-- Text section --

⁂

Thanks, LtCol Anthony, for that kind introduction. It’s a pleasure and an honor to speak to the College class, and my thanks for this opportunity. I must note special appreciation to your Dean, Dr. Jonathan Phillips, whom I have known and appreciated for nearly 30 years, from his time in the UNC PhD program in history: one of the finest teachers and most honest, careful, and insightful scholars in my experience. And a personal friend whose advice, on professional issues as well as on what sailboat and bicycles to buy—two items of his special expertise.

In discussing dissent, we are not talking about simply disagreeing; we all disagree about many things, and frequently.1 After all, we are Americans, at least most of you in this audience. Nor is dissent insubordination or disobeying orders, although dissent can lead to such. Dissent is not about defying or disobeying lawful orders.

⁂

-- Dataset entries --
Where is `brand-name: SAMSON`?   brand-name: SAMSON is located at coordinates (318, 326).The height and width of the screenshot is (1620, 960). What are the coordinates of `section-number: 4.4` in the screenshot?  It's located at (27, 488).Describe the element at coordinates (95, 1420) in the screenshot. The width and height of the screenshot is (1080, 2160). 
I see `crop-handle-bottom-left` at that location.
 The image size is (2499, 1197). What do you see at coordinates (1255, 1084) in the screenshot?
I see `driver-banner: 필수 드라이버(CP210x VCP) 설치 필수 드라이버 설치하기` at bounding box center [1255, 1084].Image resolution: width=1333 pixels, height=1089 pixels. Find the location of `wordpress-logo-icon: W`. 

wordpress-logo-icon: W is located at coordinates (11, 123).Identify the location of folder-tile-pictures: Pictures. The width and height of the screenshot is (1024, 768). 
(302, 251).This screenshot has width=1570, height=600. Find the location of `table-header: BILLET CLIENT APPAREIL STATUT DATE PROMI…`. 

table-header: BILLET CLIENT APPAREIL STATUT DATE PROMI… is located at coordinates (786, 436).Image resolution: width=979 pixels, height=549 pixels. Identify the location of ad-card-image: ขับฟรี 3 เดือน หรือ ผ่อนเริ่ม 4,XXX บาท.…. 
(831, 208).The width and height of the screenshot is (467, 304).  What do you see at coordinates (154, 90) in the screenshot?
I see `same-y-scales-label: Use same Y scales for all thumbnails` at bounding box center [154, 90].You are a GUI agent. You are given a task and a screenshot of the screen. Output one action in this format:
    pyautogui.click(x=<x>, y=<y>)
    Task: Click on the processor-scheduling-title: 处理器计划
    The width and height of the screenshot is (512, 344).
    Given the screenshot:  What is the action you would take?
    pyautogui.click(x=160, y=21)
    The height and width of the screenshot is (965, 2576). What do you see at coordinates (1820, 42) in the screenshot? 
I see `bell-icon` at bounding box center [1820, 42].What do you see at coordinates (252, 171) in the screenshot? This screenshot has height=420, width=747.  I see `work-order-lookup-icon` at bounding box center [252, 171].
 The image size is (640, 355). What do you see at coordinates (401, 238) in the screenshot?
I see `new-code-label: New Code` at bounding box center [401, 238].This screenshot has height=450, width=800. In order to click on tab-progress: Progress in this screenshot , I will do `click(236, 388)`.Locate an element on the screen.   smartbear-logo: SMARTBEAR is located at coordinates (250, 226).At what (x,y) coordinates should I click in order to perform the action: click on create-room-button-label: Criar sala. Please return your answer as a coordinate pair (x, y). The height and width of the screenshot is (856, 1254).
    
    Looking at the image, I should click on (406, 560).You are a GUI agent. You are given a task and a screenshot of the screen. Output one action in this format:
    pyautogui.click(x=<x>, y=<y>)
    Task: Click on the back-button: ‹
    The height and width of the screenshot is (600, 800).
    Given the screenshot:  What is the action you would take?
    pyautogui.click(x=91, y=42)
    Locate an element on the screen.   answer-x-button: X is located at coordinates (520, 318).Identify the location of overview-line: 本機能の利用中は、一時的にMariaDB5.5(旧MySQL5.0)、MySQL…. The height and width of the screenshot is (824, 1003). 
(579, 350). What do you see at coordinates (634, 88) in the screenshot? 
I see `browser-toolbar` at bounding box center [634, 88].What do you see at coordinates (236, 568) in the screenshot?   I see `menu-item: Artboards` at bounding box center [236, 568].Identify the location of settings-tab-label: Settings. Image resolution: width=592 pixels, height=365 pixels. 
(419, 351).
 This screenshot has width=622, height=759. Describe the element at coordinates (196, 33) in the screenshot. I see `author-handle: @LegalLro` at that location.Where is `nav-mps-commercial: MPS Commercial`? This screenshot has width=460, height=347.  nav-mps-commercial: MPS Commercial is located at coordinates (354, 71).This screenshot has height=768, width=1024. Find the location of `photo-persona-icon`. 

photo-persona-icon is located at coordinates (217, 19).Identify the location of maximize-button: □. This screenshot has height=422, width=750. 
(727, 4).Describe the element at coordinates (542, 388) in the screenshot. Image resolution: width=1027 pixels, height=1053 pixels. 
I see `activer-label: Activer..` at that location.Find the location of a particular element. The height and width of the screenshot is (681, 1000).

⁂

-- Job item --
Retype the part of the speech on dissent starting at "Thanks, LtCol Anthony, for" and ending at "disobeying lawful orders.".

-- The completed task --
Thanks, LtCol Anthony, for that kind introduction. It’s a pleasure and an honor to speak to the College class, and my thanks for this opportunity. I must note special appreciation to your Dean, Dr. Jonathan Phillips, whom I have known and appreciated for nearly 30 years, from his time in the UNC PhD program in history: one of the finest teachers and most honest, careful, and insightful scholars in my experience. And a personal friend whose advice, on professional issues as well as on what sailboat and bicycles to buy—two items of his special expertise.

In discussing dissent, we are not talking about simply disagreeing; we all disagree about many things, and frequently.1 After all, we are Americans, at least most of you in this audience. Nor is dissent insubordination or disobeying orders, although dissent can lead to such. Dissent is not about defying or disobeying lawful orders.